*What needs to be done*: Count every line below in which "will" occurs, then give only the count.

Provided data below:

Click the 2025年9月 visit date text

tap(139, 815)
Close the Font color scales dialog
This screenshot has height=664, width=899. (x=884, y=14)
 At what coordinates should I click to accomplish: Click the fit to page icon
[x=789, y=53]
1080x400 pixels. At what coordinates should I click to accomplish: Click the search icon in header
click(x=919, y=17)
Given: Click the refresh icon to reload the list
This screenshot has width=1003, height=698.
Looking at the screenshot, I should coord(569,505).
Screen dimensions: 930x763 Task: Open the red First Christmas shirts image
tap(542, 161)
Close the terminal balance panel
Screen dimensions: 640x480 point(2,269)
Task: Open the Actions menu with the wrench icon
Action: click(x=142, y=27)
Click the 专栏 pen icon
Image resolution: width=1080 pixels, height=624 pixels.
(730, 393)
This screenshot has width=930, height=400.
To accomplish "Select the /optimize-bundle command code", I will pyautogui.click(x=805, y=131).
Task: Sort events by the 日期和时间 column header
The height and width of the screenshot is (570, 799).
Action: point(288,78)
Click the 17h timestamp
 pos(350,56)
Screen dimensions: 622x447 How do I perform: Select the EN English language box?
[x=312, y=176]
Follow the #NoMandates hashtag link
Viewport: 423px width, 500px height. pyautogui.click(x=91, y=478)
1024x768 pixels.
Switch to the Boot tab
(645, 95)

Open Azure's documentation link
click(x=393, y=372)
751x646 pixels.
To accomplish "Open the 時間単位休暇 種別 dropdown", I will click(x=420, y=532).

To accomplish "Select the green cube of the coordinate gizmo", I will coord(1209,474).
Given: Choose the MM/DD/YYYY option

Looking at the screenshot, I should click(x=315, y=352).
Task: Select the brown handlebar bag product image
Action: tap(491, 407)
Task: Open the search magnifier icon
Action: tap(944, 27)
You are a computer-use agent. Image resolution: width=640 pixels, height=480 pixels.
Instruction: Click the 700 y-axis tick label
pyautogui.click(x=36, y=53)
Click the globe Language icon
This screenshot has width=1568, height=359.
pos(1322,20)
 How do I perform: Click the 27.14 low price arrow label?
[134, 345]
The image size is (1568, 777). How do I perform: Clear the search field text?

End of Provided data.

*Problem solution*: 3